Combustion phase (flaming vs. smoldering) led to different microbe species abundance only in the Florida prescribed sites. Flames burned fuels of a different size and type (e.g., grasses, twigs) than smoldering (large woody debris), making it not possible to identify if the cause of the difference was combustion type or fuel source. However, since combustion phase did not lead to significant differences in species abundance in the laboratory burning of organic soils from the mixed-conifer forest, it may be that energy outputs between combustion phases did not affect the microbes cultured.

The results of this study show that fire and smoke aerosolize and transport multiple types of viable microbes, in assemblages that are different than those occurring without fire. While viable microbes were captured and cultured, because medium type affects what microbes respond, and that most microbes are unculturable, it is likely that only a small component of microbes present in the smoke were recovered.
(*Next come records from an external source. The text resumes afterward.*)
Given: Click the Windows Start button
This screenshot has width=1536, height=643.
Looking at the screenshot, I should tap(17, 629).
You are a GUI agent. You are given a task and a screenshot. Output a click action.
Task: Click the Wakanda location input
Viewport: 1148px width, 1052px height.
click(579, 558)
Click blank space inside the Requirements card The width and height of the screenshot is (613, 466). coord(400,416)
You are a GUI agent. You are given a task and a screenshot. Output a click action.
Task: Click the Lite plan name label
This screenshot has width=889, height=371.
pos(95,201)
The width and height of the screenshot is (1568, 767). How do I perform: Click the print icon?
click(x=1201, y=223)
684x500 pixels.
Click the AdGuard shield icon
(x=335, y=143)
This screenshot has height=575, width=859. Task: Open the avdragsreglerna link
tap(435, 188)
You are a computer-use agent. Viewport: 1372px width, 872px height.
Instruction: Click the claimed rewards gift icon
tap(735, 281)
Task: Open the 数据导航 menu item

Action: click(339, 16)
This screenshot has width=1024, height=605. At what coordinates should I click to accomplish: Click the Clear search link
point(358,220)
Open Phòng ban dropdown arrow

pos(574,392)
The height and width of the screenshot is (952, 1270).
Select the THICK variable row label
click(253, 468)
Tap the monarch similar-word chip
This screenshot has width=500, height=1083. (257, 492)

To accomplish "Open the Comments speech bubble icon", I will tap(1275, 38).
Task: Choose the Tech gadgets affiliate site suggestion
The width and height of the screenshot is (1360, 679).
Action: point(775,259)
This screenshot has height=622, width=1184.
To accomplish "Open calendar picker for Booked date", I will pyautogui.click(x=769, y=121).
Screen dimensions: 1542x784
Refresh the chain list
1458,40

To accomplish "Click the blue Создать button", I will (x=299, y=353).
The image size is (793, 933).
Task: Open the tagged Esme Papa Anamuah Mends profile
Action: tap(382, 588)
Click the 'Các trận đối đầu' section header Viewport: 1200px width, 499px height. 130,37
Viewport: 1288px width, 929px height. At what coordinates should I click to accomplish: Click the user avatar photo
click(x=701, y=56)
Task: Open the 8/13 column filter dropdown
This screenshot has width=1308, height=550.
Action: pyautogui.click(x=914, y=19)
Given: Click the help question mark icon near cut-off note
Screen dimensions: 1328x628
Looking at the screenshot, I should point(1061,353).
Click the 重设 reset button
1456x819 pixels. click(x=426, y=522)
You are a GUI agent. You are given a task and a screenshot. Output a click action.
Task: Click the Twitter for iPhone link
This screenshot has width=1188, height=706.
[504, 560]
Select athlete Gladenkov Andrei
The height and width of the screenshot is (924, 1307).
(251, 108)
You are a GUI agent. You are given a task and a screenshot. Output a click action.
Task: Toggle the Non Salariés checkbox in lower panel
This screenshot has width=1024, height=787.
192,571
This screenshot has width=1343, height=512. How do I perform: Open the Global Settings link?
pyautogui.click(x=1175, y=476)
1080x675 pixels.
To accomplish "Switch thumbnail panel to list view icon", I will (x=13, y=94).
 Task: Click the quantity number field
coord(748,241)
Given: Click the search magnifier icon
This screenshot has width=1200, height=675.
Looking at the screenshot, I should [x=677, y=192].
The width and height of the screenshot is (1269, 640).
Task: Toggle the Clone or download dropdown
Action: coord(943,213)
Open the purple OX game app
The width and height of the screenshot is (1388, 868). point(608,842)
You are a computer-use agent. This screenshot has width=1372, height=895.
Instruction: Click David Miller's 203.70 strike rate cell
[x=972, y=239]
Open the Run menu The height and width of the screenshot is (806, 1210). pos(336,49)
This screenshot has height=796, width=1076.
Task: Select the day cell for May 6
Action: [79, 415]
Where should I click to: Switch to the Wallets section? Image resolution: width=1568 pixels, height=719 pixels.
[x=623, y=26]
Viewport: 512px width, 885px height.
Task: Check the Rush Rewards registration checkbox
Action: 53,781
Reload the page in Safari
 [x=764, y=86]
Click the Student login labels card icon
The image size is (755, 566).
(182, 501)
Pyroaerobiology integrates theory and methods from microbiology, smoke and atmospheric sciences, and fire ecology, with a range of broader impacts and value added to each discipline. Graphic from Ecosphere 9(11):e02507. 10.1002/ecs2.2507

This study provides foundational understanding to an entirely new science, with much room for understanding to advance. The authors identify a list of considerations for future research, including: researchers should sample smoke plumes of different fire types at increasing heights and distances from source; include a broad range of microbial diversity assessments such as community sequencing, different media, and baiting; employ a variety of sampling techniques to maximize the spectrum of viable organisms captured; and link findings with predictive models already used (i.e., smoke, fire behavior) so to best understand their relevance to human and ecosystem health.

Future smoke-transport research on microbes known to affect human health is warranted as well, according to the authors. Increased knowledge regarding the composition and viability of microorganisms in smoke plumes, and their post-transport fates, may impact ecosystem restoration efforts, and may also have societal health impacts (see Kobziar and Thompson 2020 for more on this).

With such knowledge, land managers could better determine when and where to apply prescribed fire to minimize undesired effects, and also when wildfires may facilitate the spread of infectious disease.

Kobziar, L.N, Thompson, G.R. (2020) Wildfire smoke, a potential infectious agent. Science 370(6523):1408-1410.